A new mini-review published in Frontiers in Antibiotics by researchers from the U.S. Army Medical Research Institute of Infectious Diseases and the UK Defence Science and Technology Laboratory highlights recent progress in identifying antibiotic candidates with potential to counter high-priority biothreat pathogens. The study, funded in part by the Defense Threat Reduction Agency and the UK Ministry of Defence, evaluates seven antibiotics—finafloxacin, levofloxacin, delafloxacin, omadacycline, gepotidacin, tebipenem, and sulopenem—for their efficacy, spectrum of activity, and clinical readiness.
Key Biothreat Pathogens and Treatment Gaps
Bacterial agents such as Yersinia pestis (plague), Francisella tularensis (tularaemia), Burkholderia pseudomallei (melioidosis), B. mallei (glanders), Bacillus anthracis (anthrax), and Coxiella burnetii (Q fever) represent serious public health and biodefense concerns. These infections are difficult to treat due to rapid progression, severe systemic illness, and potential chronic persistence. Current options, including ciprofloxacin, doxycycline, gentamicin, and carbapenems, are effective but have limitations when resistance emerges or when late-stage disease complicates treatment.
Promising New Antibiotics
The review identifies several drugs that could broaden the biodefense antibiotic arsenal:
- Finafloxacin – Shows superior activity in acidic conditions typical of infected tissues, outperforming ciprofloxacin in certain animal models of melioidosis and tularaemia.
- Delafloxacin – Approved for pneumonia and skin infections, it demonstrated efficacy against anthrax and melioidosis in preclinical studies.
- Levofloxacin – Already FDA-approved for plague and anthrax, it remains a cornerstone with proven efficacy in primate and small animal models.
- Omadacycline – A next-generation tetracycline with strong results against plague and anthrax, including resistant strains.

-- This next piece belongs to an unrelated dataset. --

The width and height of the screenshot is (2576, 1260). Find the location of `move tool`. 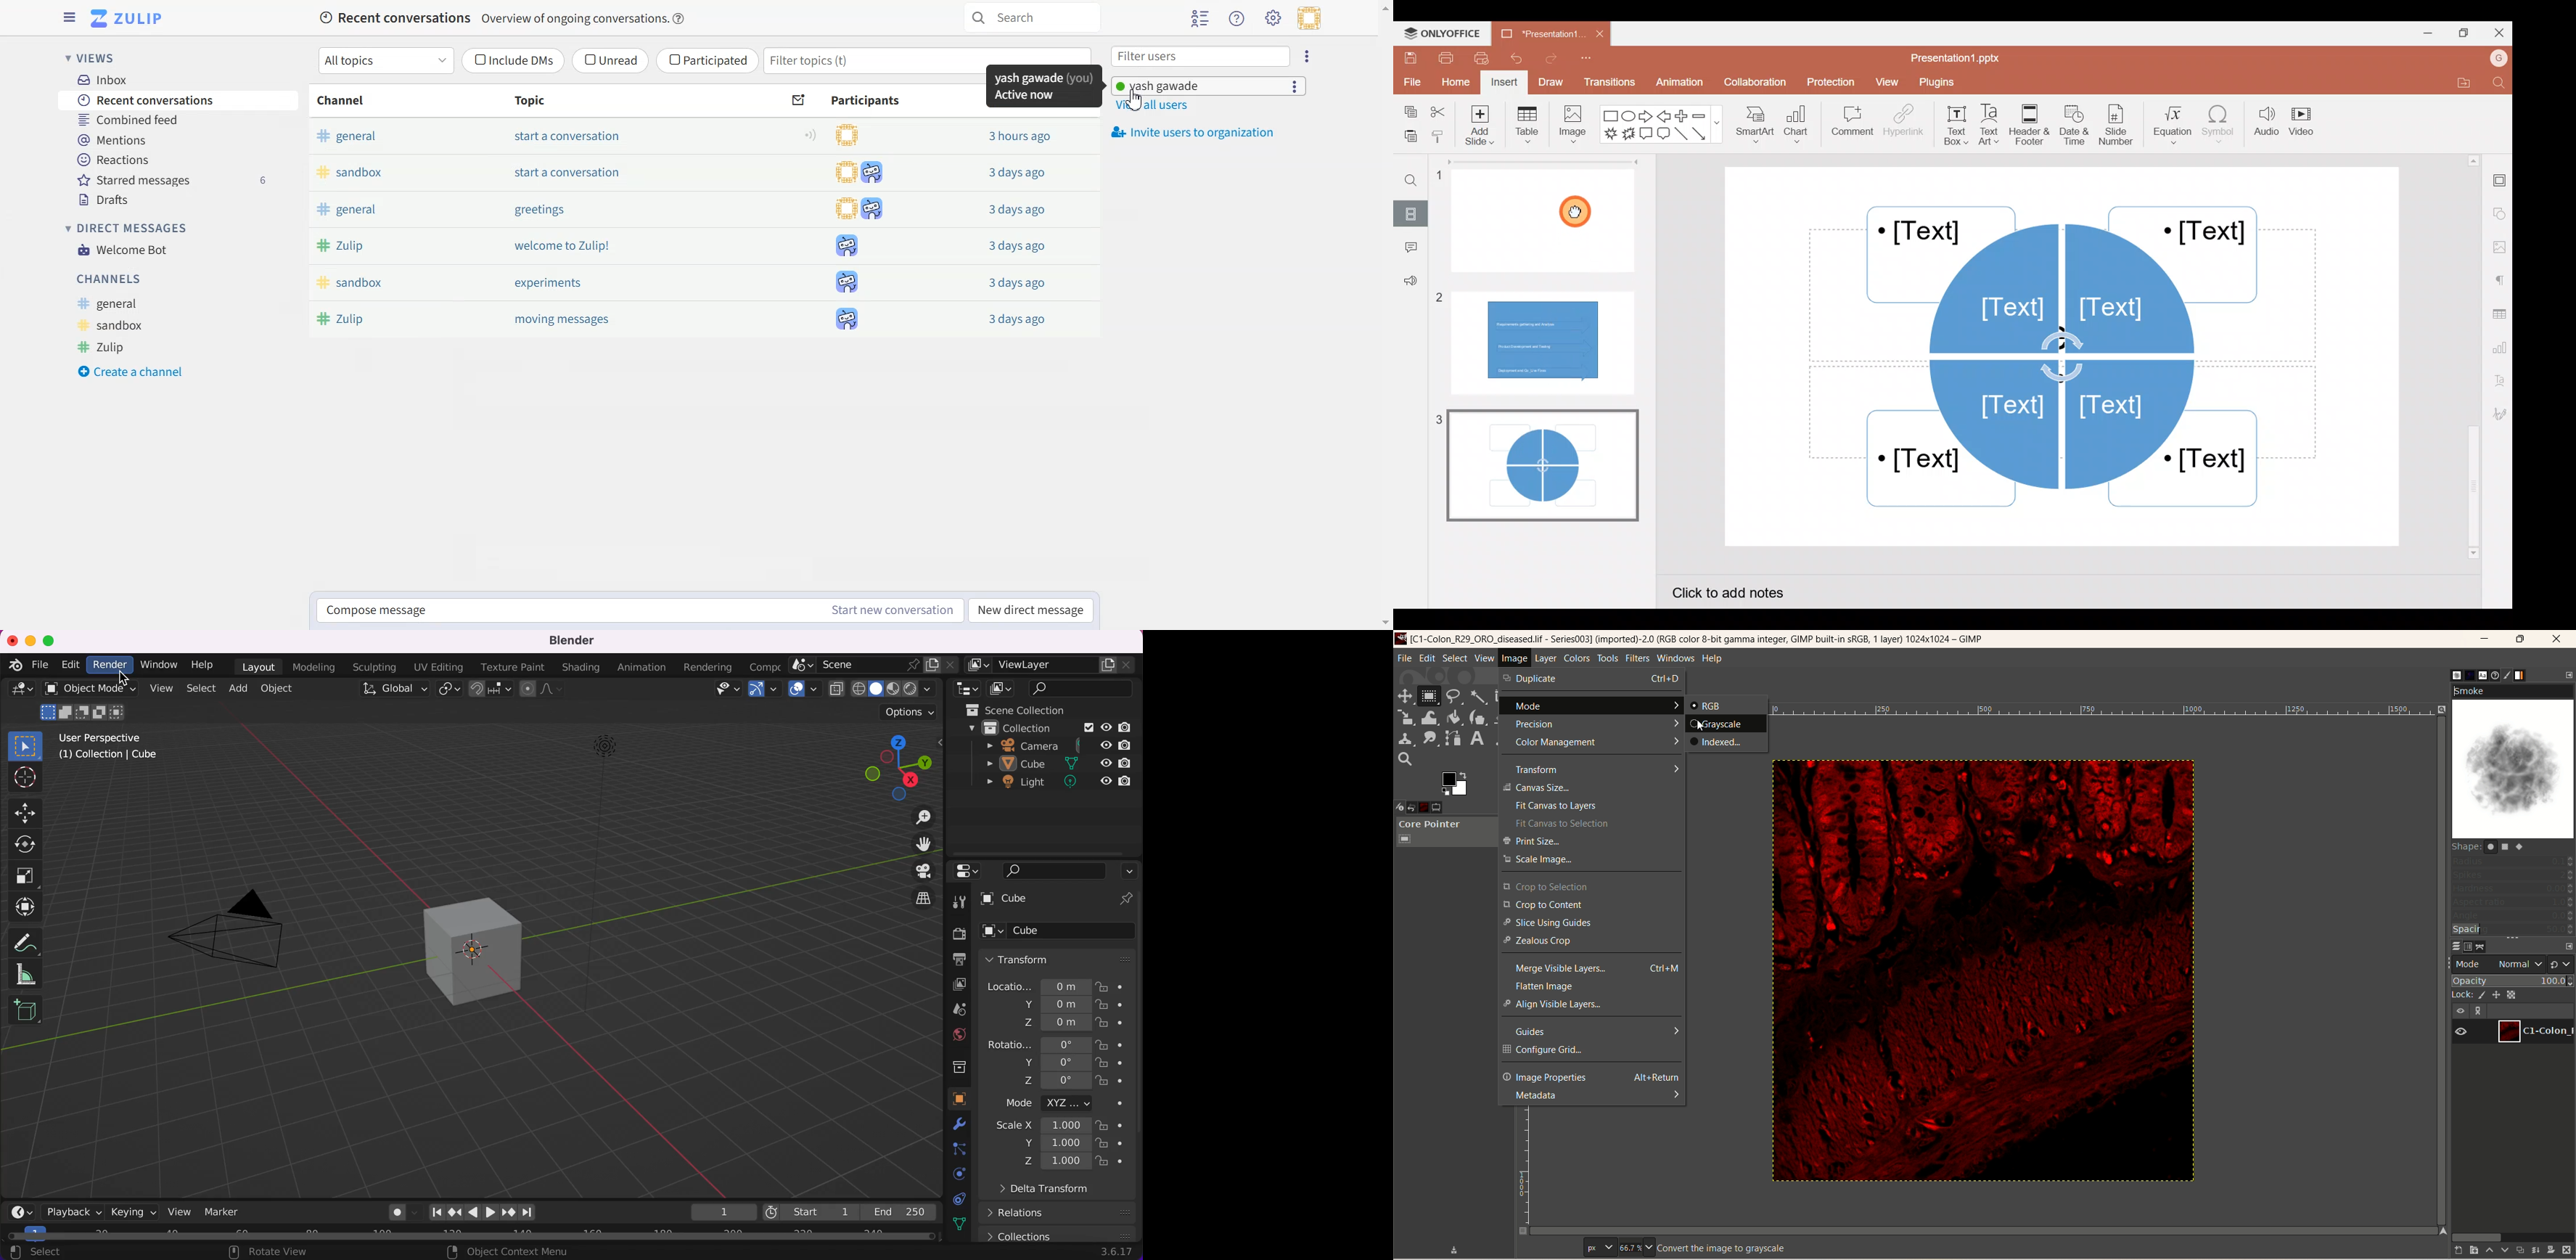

- Gepotidacin – The first-in-class novel bacterial topoisomerase inhibitor, recently FDA-approved for urinary tract infections, effective in nonhuman primate models of plague and tularaemia.
- Tebipenem and Sulopenem – Orally available β-lactams, important for outpatient or mass casualty scenarios, with demonstrated protective effects against plague and anthrax.
Collectively, these agents represent both refinements of existing antibiotic classes and novel mechanisms of action that may overcome resistance.
Implications for Public Health Preparedness
For public health security, the development of versatile, orally available antibiotics is particularly important. In a bioterrorism or outbreak scenario, the ability to rapidly distribute and self-administer effective antibiotics outside of hospitals could mean the difference between containment and widespread crisis. Beyond protecting deployed military forces, these drugs bolster national resilience to deliberate or naturally emerging high-consequence infections. Ensuring stockpiles, streamlined regulatory pathways, and international coordination around such antibiotics is central to biodefense preparedness.
The Road Ahead
While encouraging, most of these antibiotics were not originally developed with biodefense in mind. Continued investment in preclinical efficacy studies, clinical data generation, and regulatory engagement will be required to ensure they can be deployed in emergencies. As the authors note, robust evaluation in animal models, where human trials are not feasible, remains a cornerstone for advancing countermeasures.
By drawing attention to these promising options, the review underscores the importance of aligning biomedical innovation with national security needs. For professionals in public health, biosecurity, and policy, these findings highlight tangible progress toward a stronger antibiotic toolbox in the face of evolving biological threats.
Meinig JM, Nelson M, Cote CK, et al. An evaluation of antibiotic options for the treatment of biothreat pathogens. Frontiers in Antibiotics, 13 August 2025.